Ce fut aux environs de Bourges, dans l’ancienne province du Berry, que des amis généreux m’accueillirent, à leur foyer des vacances, comme dans ces bons vieux temps d’hospitalité, où la porte du château féodal s’ouvrait aussitôt, au son des coquilles du pèlerin ; où le chevalier blessé trouvait une prompte guérison, dans la paix du manoir, qui l’avait reçu mourant.

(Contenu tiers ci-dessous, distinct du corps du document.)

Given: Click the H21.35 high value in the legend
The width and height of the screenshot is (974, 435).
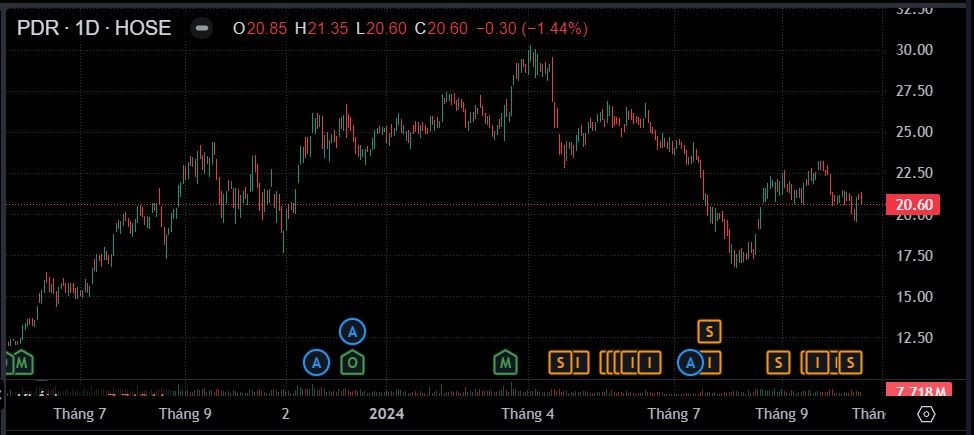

Après un voyage qui raviva mes souffrances secouées à chaque tour de roue, je parvins à ma destination, à cette riante colonie de la Chaumelle, qui avait gardé l’aspect et les coutumes d’un fief du moyen âge, sous la direction paternelle de son seigneur. Lorsque je débarquai, tremblant de fièvre, d’espoir et de plaisir, dans ce charmant ermitage, qui me promettait une heureuse et paisible fin, sinon le rappel à la santé et à la vie, je me vis entouré tout à coup d’enfants, empressés à conduire, à soutenir ma démarche chancelante ! L’un relevait les plis de ma robe de chambre dérangée dans la voiture, l’autre s’informait de mon état, avec une discrète attention… Mes yeux se mouillèrent, et la reconnaissance gonfla mon cœur ! J’étais de prime abord naturalisé chef de famille.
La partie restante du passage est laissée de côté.